Moving on, even when a glittering prospect beckons, is never easy.
It’s complicated a thousand fold when the decision to take a particular road in life affects not just you but a host of people around you.
It’s the situation that 16 year old Paula Bélier (Louane Emera), the only hearing person in an otherwise deaf French farming family, finds herself in when her relatively uncomplicated life is thrown into promising turmoil by the chance to study at a prestigious singing school in Paris.
Unprepared for life to fork off in this direction, at least this early on, and only presented with the opportunity after an impromptu decision to join the school choir to be close to the new Parisian boy at school, Gabriel (Ilian Bergala), Paula must grapple with the consequences of leaving home when her family depends heavily on her.

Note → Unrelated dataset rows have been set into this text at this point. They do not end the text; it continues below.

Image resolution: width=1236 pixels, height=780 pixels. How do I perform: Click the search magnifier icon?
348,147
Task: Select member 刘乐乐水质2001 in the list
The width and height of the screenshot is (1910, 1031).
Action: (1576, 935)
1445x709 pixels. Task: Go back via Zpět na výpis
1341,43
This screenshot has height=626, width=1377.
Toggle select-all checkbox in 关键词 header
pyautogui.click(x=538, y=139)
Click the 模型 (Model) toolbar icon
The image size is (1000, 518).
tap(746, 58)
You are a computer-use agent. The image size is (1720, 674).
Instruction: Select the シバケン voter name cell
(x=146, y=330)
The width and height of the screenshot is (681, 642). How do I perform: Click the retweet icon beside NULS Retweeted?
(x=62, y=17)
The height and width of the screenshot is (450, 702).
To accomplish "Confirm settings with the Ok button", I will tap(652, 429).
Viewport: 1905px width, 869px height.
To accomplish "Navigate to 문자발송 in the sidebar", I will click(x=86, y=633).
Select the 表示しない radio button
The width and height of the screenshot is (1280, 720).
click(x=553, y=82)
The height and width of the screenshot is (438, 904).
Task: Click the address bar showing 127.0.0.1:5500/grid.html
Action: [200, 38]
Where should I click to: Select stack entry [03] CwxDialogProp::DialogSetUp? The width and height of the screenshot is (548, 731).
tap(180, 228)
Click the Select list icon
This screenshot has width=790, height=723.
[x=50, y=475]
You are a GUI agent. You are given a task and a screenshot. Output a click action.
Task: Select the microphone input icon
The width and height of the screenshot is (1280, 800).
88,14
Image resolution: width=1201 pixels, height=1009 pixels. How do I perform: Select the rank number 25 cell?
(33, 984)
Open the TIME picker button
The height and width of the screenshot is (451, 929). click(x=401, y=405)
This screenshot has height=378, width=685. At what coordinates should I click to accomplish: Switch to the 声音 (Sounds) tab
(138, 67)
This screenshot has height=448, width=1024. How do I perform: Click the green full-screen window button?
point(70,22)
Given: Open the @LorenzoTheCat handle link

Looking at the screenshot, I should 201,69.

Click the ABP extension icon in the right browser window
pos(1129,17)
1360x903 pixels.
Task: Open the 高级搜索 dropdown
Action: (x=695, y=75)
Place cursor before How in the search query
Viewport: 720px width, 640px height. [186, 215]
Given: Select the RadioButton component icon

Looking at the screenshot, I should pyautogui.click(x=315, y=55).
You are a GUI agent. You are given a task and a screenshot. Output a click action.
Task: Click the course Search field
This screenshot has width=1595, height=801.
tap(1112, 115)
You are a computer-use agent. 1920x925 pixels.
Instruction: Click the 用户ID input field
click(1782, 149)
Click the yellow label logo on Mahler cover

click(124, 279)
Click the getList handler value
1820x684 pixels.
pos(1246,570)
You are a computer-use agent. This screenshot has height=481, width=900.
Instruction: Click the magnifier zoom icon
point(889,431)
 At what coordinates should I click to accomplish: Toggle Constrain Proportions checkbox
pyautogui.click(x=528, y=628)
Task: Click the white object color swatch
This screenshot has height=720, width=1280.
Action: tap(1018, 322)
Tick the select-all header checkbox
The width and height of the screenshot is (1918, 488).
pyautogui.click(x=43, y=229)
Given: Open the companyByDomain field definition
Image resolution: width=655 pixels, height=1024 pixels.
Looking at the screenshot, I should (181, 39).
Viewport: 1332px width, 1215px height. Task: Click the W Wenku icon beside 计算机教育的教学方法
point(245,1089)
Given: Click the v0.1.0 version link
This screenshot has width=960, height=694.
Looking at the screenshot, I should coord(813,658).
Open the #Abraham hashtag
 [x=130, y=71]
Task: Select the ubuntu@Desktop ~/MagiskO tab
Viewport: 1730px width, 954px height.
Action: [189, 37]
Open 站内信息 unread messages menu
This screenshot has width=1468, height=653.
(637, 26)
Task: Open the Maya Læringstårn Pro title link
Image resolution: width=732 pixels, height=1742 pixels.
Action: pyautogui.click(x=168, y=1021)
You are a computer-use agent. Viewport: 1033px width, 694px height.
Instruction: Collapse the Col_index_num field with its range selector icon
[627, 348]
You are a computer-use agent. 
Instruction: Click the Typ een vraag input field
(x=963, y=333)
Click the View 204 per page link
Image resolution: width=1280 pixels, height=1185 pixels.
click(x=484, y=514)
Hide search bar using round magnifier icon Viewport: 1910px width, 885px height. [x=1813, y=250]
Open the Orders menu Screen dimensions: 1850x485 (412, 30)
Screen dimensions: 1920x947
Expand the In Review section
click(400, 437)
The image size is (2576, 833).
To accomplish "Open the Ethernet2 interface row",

Her mum and dad, Gigi (Karin Viard) and Rodolphe (François Damiens), who are devoted to each other to an annoyingly endearing degree, and younger brother Quentin (Luca Gelberg) depend on Paula to speak to customers at the cheese stall they run at the local market, and to deal with the suppliers and bankers who are pivotal to their business.
It’s a lot sitting on the shoulders of Paula but she handles it with admirably mature aplomb, sandwiching calls to business contacts inbetween fretting with best friend Mathilde (Roxane Duran) over her prospects with Gabriel and later, trying to decide whether going to Paris is something she wants to do, and indeed, can even practically do.
So there are a lot of big life decisions to be made, made all the more complicated by her dad’s decision to run for mayor with the ironic tagline “I hear you” – he is, of course, well aware of the fun people will have with it but all publicity is good publicity right? – her mum’s amusingly over-involved role in her daughter’s life and her brother’s infatuation with the slightly older Mathilde.
As with many French films, there is a refreshing dose of the farcical and the absurd to leaven out the big issue questions of the film, and director Éric Lartigau, who also had a hand in writing the screenplay, uses the more humorous elements judiciously to keep this charming film moving along.
On the surface, The Bélier Family is a lightweight confection, a gathering together of the sort of moments in a teenager’s life, albeit one with way more responsibility than most, that anyone who has been through that time of upheaval will readily identify with.
What adds substance to the film is Paula’s maturity, nicely leavened with some typical teen tantrums and emotional explosions which make perfect sense under the circumstances, her commitment to seeing things through (yes, even when the welfare of her family is at stake but sometimes under duress) and her willingness to consider such a big move at such a young age.
A typical teen in many ways she may be, apart from the obvious, but thanks to her upbringing, forged in family that by choice and necessity is much closer than the average nuclear grouping, she’s been given the maturity to be able to sit back and work out what she needs to do.
Of course, all the maturity is being tossed hither and yon by the usual concoctions of hormones and emotional blender moments and this provides grist for the narrative which seesaws between big dramatic moments and some delightfully absurd scenes, particularly when Gigi, played with delightful over-the-top joie de vivre by Viard, and Paula’s music teacher, M. Thomasson (Éric Elmosnino), who hates the provincial backwater in which he’s stuck, are concerned.
Much of the energy and joy of The Bélier Family comes from the near-perfect casting.
All the members of the titular family are a pleasure to watch and together make for a thoroughly believable, hilariously dysfunctional family, who clearly love each other deeply, but also irritate the hell out of each other from time to time.
The standout is Emera as Paula, a past semi-finalist on the French version of The Voice, who brings a simultaneous depth and levity to the role, at times mature and at others, anything but.
She is in other words, a real person which makes the more farcical elements of the plot, and the more over the top supporting cast members and minor subplots work nicely.
So impressive is the nascent singer and actress than even the rather conventional finale works to good effect, anchored by her passion, indecision and ultimately commitment to see this through, bolstered by her family who resignedly understand that life is going to change and they need to support Paula.
It’s not a perfect film – there are odd elements such as the major to do about Paula’s first period arriving at age 16 and the tendency at times to make the deafness of the Béliers a little too comical – but overall, The Bélier Family works a treat, the feel good crowd-pleasing comedy resting on the understanding that life can surprise us and we had best figure out a way to accommodate it, regardless of the complications that may ensue.